Aku ngakak tak perduli, "tau gak, Ge? Kenapa sepi tanpa Ustadz Kahfi?"
"Rak urus ya, Fan!"
"Karena bagi gue, yang tinggal di bumi selain gue itu cuma Ustadz Kahfi. Orang lain mah ngontrak, yang nggak bayar tagihan lagi."
"Bodo amat, Fan!! Bodo amat." Gea keluar kelas.
Aku melongo menatap ke pergian Gea yang terkesan drama itu. Ah jam kosong tanpa teman ngobrol itu ... neraka.
"Fan!"
Aku menoleh, Vita menyapaku sambil tersenyum, di tangnnya ada ponsel canggih yang tak lupa dia bawa setiap hari.
"Apa?"
"Sini! mau ikut selfie nggak?"
Selfie? Setahuku selfie itu sendirian, tapi mereka bertiga dan berempat jika aku bergabung. Ah masa bodoh.
"Iya deh!" Aku bangkit.
"Say Guciii..."
CKLIK
"Eh liat hasilnya dong," aku rusuh sendiri. Maklum aku manusia-manusia berkelas yang jarang selfie. Yang sering selfie, percayalah ... kalian lebih berkelas, hehe. Ngibul.

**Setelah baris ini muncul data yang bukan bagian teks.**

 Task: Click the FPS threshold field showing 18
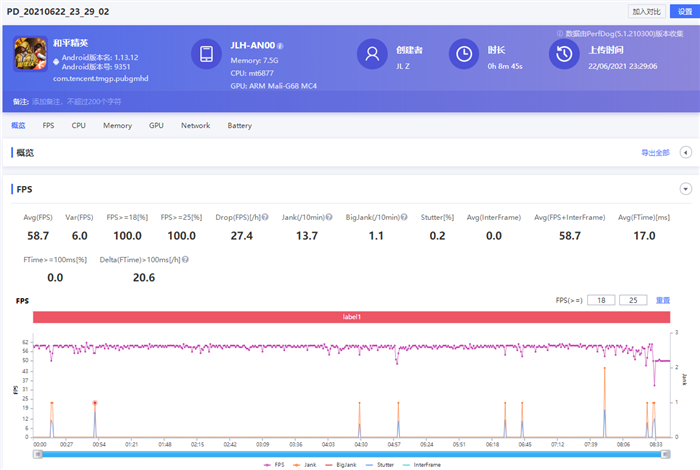coord(601,300)
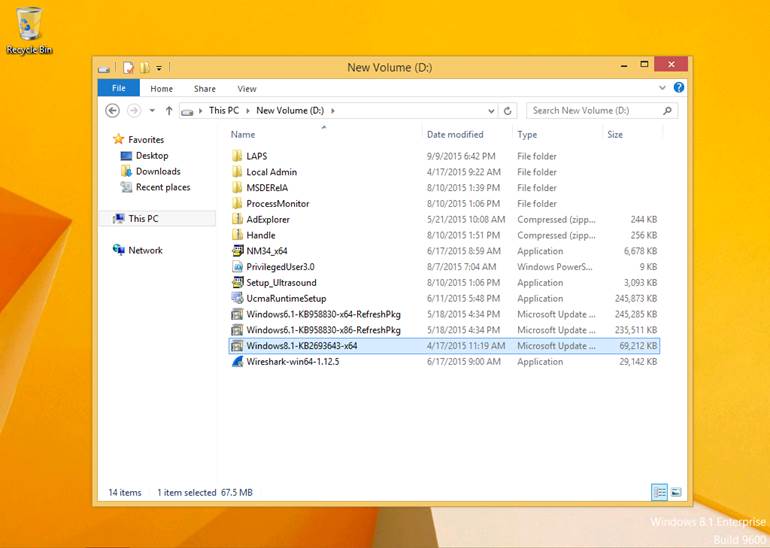Sort files by Date modified column
This screenshot has width=770, height=548.
pyautogui.click(x=455, y=134)
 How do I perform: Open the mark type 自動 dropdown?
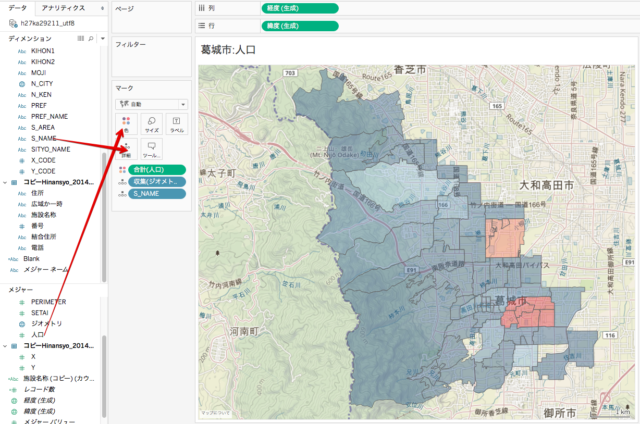pyautogui.click(x=152, y=103)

"Wow keren!! kok bisa nggak keliatan ya jerawatnya," aku berseru heboh, mengabaikan triple vi yang menatapku seolah jijik.
"GE!! SINI!" Aku berteriak.
Gea yang menyender di kusen pintu menoleh sungkan, "apaan?"
"Foto bareng Vita sini! kameranya keren. Jerawatnya ilang."
"Emang gue punya jerawat?" Gea mendekat.
"Itu sih di atas alis," tunjukku.
"ITU TAHI LALAT FANI!"
"E-EHH?"
Gea yang semula mendekat kini menuju ke pintu lagi. Dia menyender sambil menelengkan kepalanya ke samping. Keningnya berkerut-kerut dengan mata menatap fokus ke depan.
"FANI SINI!! ADA USTADZ KAHFI ITU DI DEPAN KELAS SEBELAH!"
Aku yang sedang haha hihi dengan kamera Vita menoleh cepat, "serius?"
"Aquarius."
Aku berlari.
Da ... BOOM!!
Ternyata benar. Ustadz Kahfi sedang berjalan, beberapa meter lagi hampir melewati kelasku.
Da ... BOOM!!
Ternyata benar. Ustadz Kahfi sedang berjalan, beberapa meter lagi hampir melewati kelasku.
"Ustadz..!" Aku menyapa sambil tersenyum manis.
Ustadz Kahfi menatapku dan balas tersenyum tipis, "ada apa, Fani?"
Oh gusti. Aku segera meraba perutku. Takut pusarku berpindah ke sebelah hidung. Oh yes! Ternyata masih ditempat.
Aku menatap ke depan, melihat Ustadz Kahfi yang sepertinya kebingungan menungguku bersuara. Gombalin ah.
"Ustadz, bapak Ustadz jualan sate ya?"
Ustadz Kahfi mengernyit bingung, "bukan, Bapak saya tentara angkatan darat."
"Ish Ustadz, mah!" Aku berkacak pinggang,"nyenengin murid sekali mah, Tadz. Bilang kok tahu, kek!"
Ustadz Kahfi tergelak merdu, dia manggut-manggut, "iya Fani. Kok tahu, sih?"
Aku tersenyum lebar, "soalnya Ustadz sudah menusuk-nusuk relung hatiku."
Ustadz Kahfi tergelak lagi, dia memalingkan wajah. Aku melirik Gea yang sedang menghadapkan wajahnya ke kresek hitam besar sambil terus menirukan orang mual.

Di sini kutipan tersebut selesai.